Preprocessing
What's the Least I Can Do?

2017-12-05

Running source files through a C preprocessor (CPP) is a common step for many languages. In part it leverages common familiarity with C, in part it can ease eventual interoperation with C, and – the part that I think is interesting – it occasionally feels like a reasonable trade-off between power and complexity. So what use is hpp, a Haskell preprocessor?

Macro Reluctant

In Lisp and Scheme dialects, macros are a central pillar. Without spending too much time trying to figure out just how popular they are, or if they are popular to make up for deficiencies in their host languages, it seems apparent that they owe some of their success to the relative ease with which one traverses the syntax of these languages. For the sake of boiler plate reduction or complex compile-time computation, available facilities for operating on syntax trees may be central. But for other scenarios – such as choosing between multiple implementations – a critical design consideration is determining how the macro is ultimately parameterized. In other words, what is the mechanism that sets the value we are checking in our macro?

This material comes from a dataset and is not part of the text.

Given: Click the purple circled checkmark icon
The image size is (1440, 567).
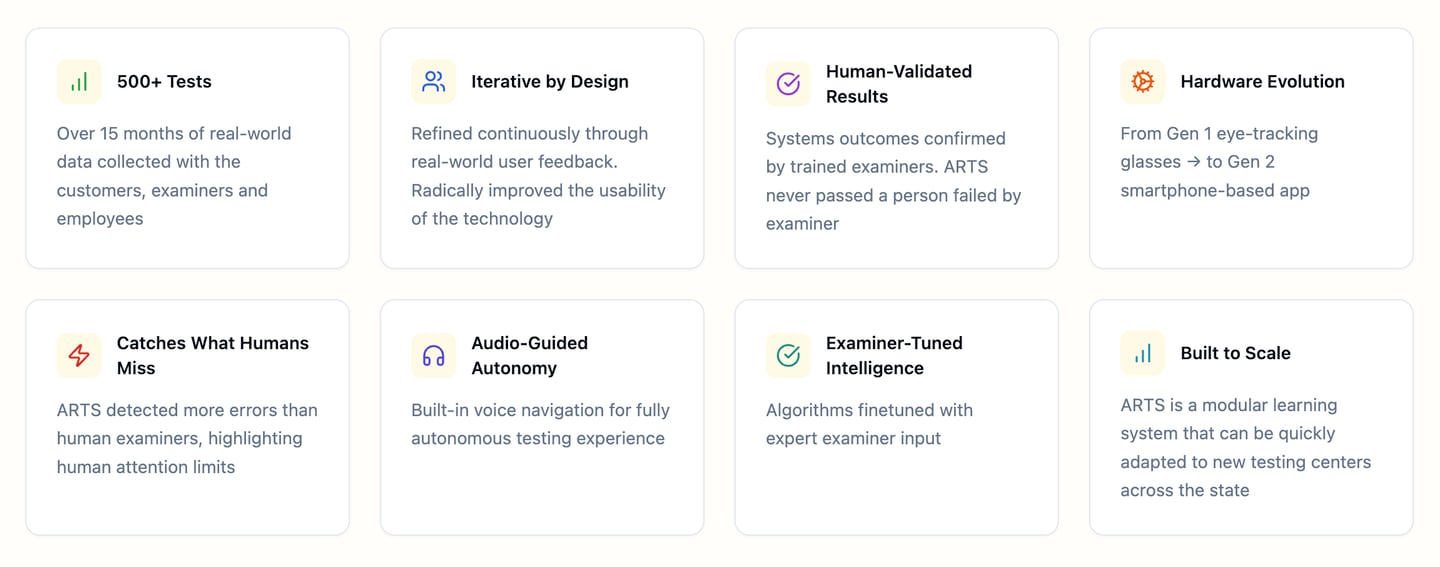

If we are going to invoke our compiler from a command line, or use a build script written in something other than the language in which we wrote our program (e.g. a Makefile), the simpler the coupling, the better. Now, aiming for simplicity often turns into aiming at one's foot when the complexity of the actual needs greatly exceeds that of the anticipated needs, but (today) I think sometimes needs really are simple. In these cases, passing your compiler -D_WIN32, say, when targeting Windows does a credible job at minimizing the interface between however you invoke the compiler (your shell) and the compiler itself.

Something more structured would require that your shell be able to serialize values your compiler could realize as values that a sophisticated program could scrutinize. With CPP, we just say that we're working with textual strings which can sometimes be parsed into numeric values. It's awful, but seems to suffice often enough.

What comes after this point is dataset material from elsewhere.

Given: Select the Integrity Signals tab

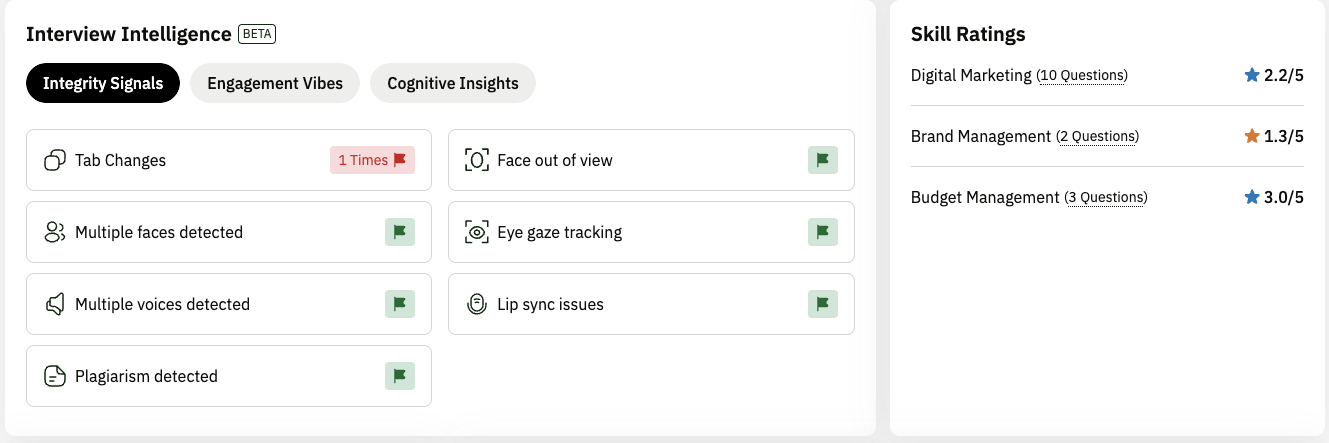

Is CPP Right For My Pet Language?

In the long run, you may want to develop an elegant phased compilation story for your language. For today, you may want to open a line of communication between your compiler and the user running the compiler (as opposed to the programmer writing a program in your language). To this end, you might find room in your syntax to allow CPP-style directives (first non-space character on a line is a #), in which case you can utilize hpp as done in a few basic tests included in the package:

{-# LANGUAGE OverloadedStrings #-}
import Control.Monad.Trans.Except
import Data.ByteString.Char8 (ByteString)
import Data.Maybe (fromMaybe)
import Hpp

sourceIfdef :: [ByteString]
sourceIfdef = [ "#ifdef FOO"
              , "x = 42"
              , "#else"
              , "x = 99"
              , "#endif" ]

hppHelper :: HppState -> [ByteString] -> [ByteString] -> IO Bool
hppHelper st src expected =
  case runExcept (expand st (preprocess src)) of
    Left e -> putStrLn ("Error running hpp: " ++ show e) >> return False
    Right (res, _) -> if hppOutput res == expected
                      then return True
                      else do putStr ("Expected "++show expected++", got")
                              print (hppOutput res)
                              return False

testIf :: IO Bool
testIf = hppHelper (fromMaybe (error "Preprocessor definition did not parse")
                              (addDefinition "FOO" "1" emptyHppState))
                   sourceIfdef
                   ["x = 42\n","\n"]

In testIf, we set FOO equal to 1, so that preprocessing the sourceIfdef input reduces to the x = 42 branch. The sample source code is not any particular language, it could be yours! This little example does not demonstrate #include'ing other files, which would use the runHpp function that does some actual IO to access the file system.

Don't I Already Have a CPP?

You already have at least one CPP-capable program: gcc or clang. However, they sometimes change CPP functionality to better achieve their primary mission in life of compiling code, even if it breaks your tangential use of that phase of their pipeline. Use of CPP for simple code elision purposes is not compiling C++ levels of complexity, so pulling in a dependency that complicated (you don't want to tell your users to not update their system-wide clang installation because the clang developers changed something in CPP that causes you grief) is a disappointingly large concession to not reinventing wheels. Luckily, the wheel has already been reinvented many times over, and the hpp take on that story offers an executable and a Haskell library that I hope is simple enough to use without spending undue time thinking about C and C++ compilers.